Aim: To characterize the host response to hepatitis B virus (HBV) infection in human hepatocytes transplanted into immunocompetent rodent rats tolerized by, and transplanted with primary human hepatocytes.
Methods: One week after the transplantation, rats were inoculated with HBV, and viral gene expression, replication, and host response was monitored.

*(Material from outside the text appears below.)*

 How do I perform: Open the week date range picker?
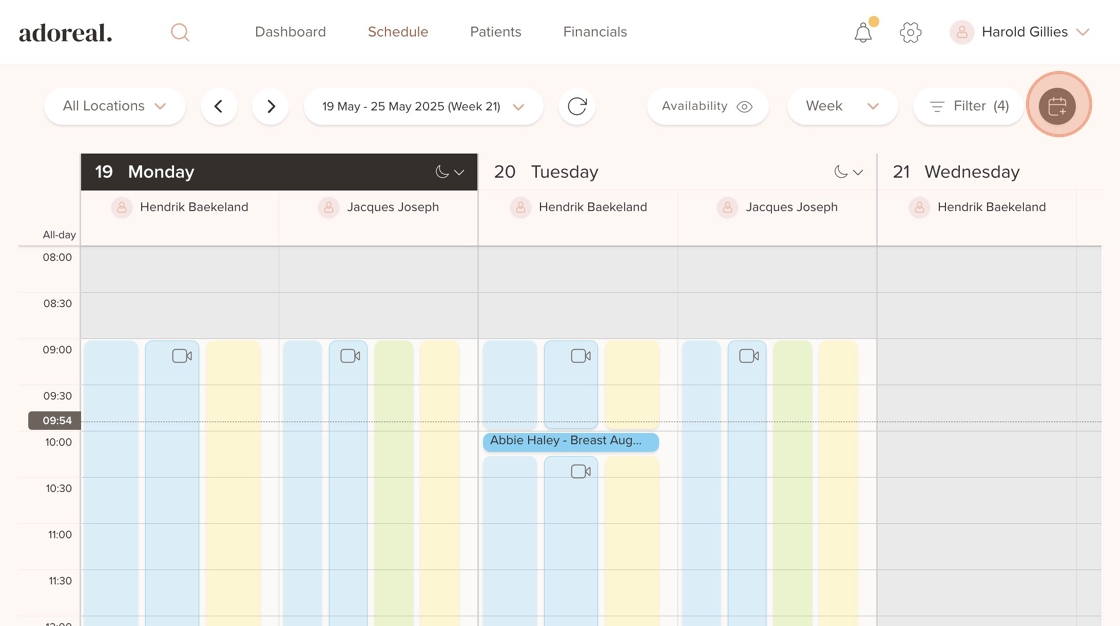[423, 106]

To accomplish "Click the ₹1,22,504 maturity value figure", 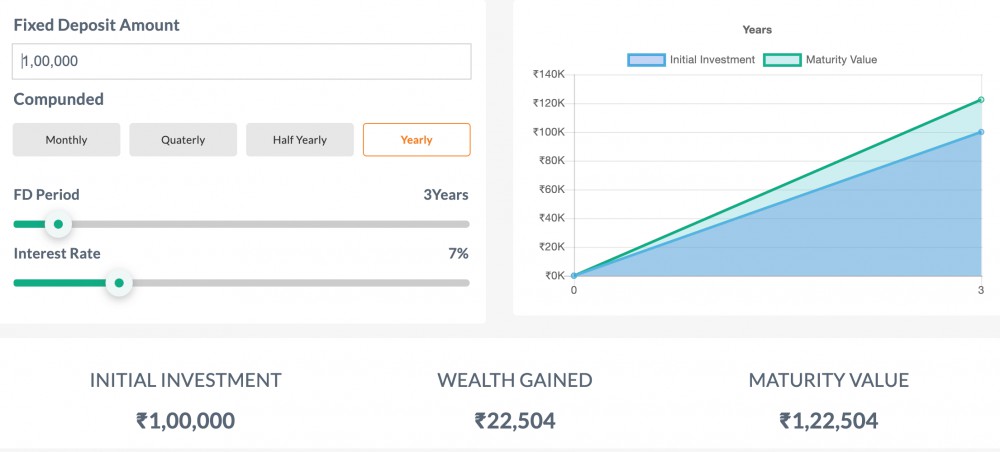I will (x=828, y=421).
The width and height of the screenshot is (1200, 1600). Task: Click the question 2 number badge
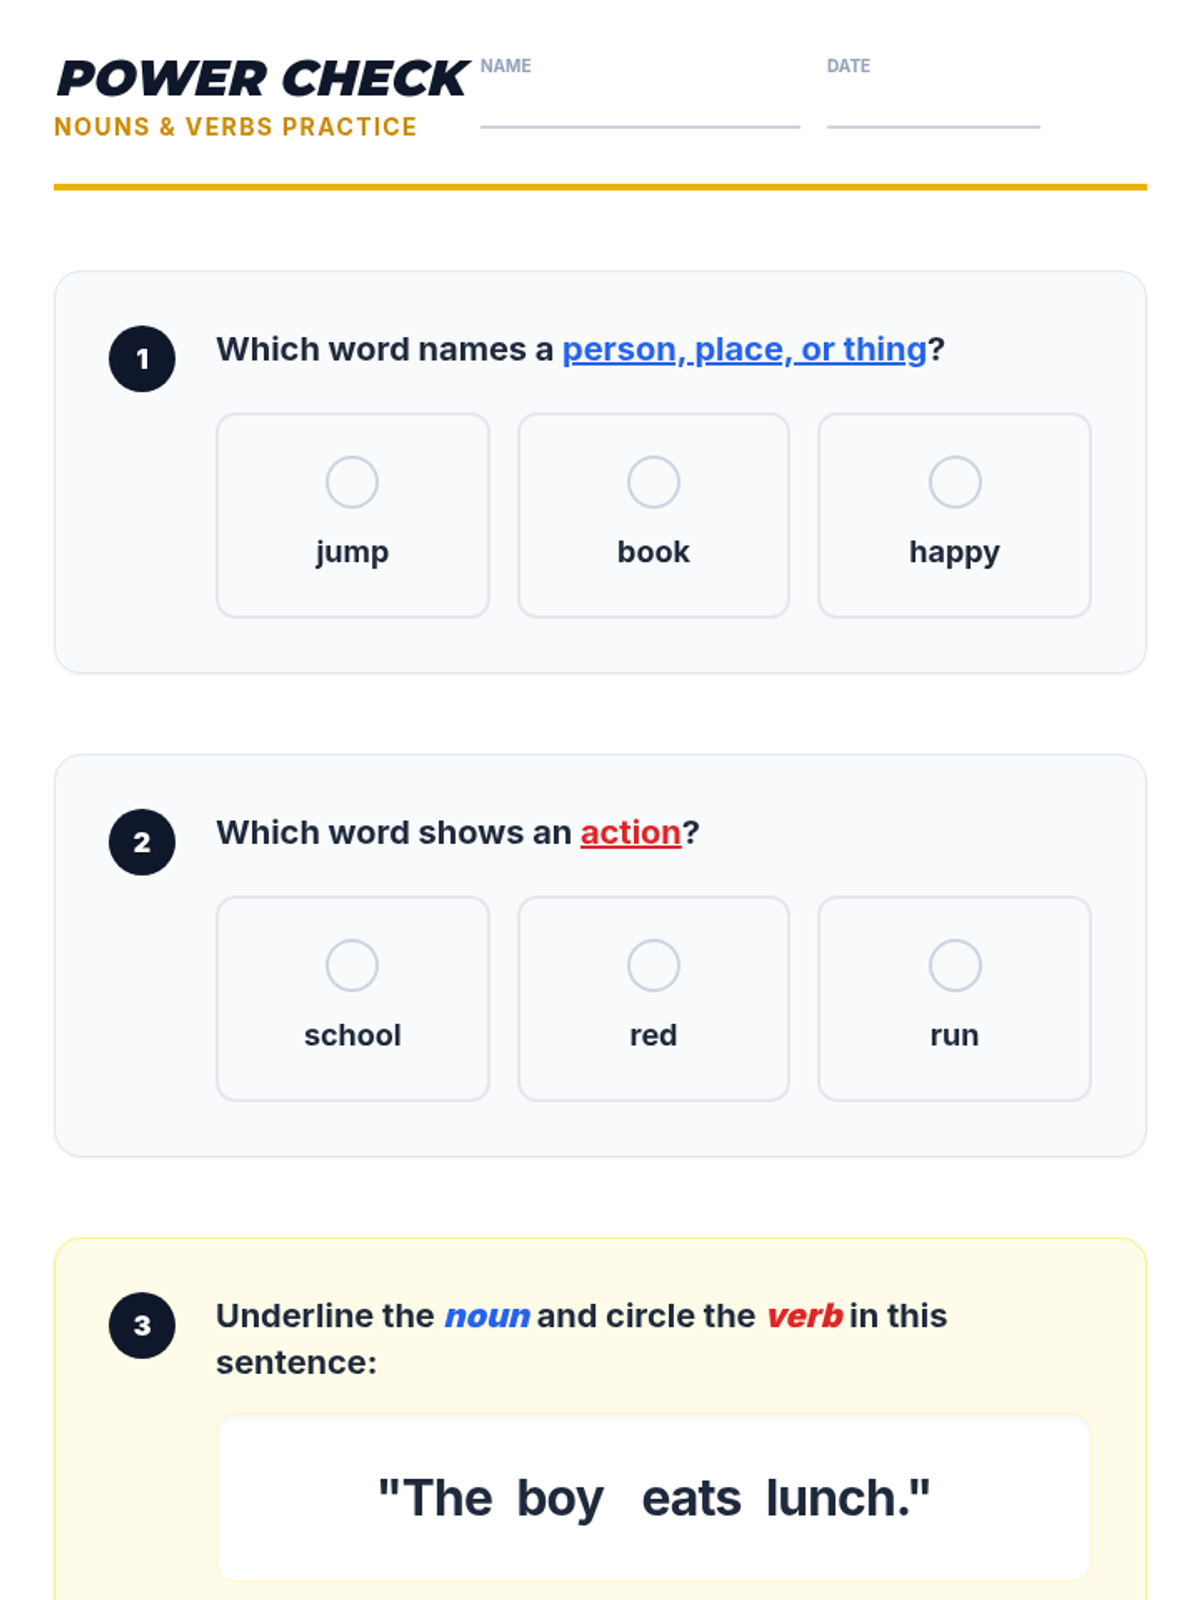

Results: HBV DNA was detectable in serum for at least 60 days. HBsAg levels rose steadily for 3 weeks post-inoculation and then plateaued at a level of about 0.6 pg/ml. HBV RNA was also found in liver at levels that remained constant through the time course. Immunofluorescence revealed clusters of hepatocytes that stained positive for HBcAg. The presence of HBV covalently closed circular DNA (cccDNA) in liver was demonstrated using nuclease digestion of single-stranded DNA followed by PCR. Serum ALT levels rose and reached a peak level of 180 IU/L on day 18, but remained elevated for 60 days. Histology revealed a progressive predominantly mononuclear lobular hepatitis.
Conclusion: These data indicate that human hepatocytes transplanted into rats rendered tolerant to these cells, when infected by HBV, results in biochemical as well as histological evidence of hepatitis that accompanies viral gene expression, and DNA replication.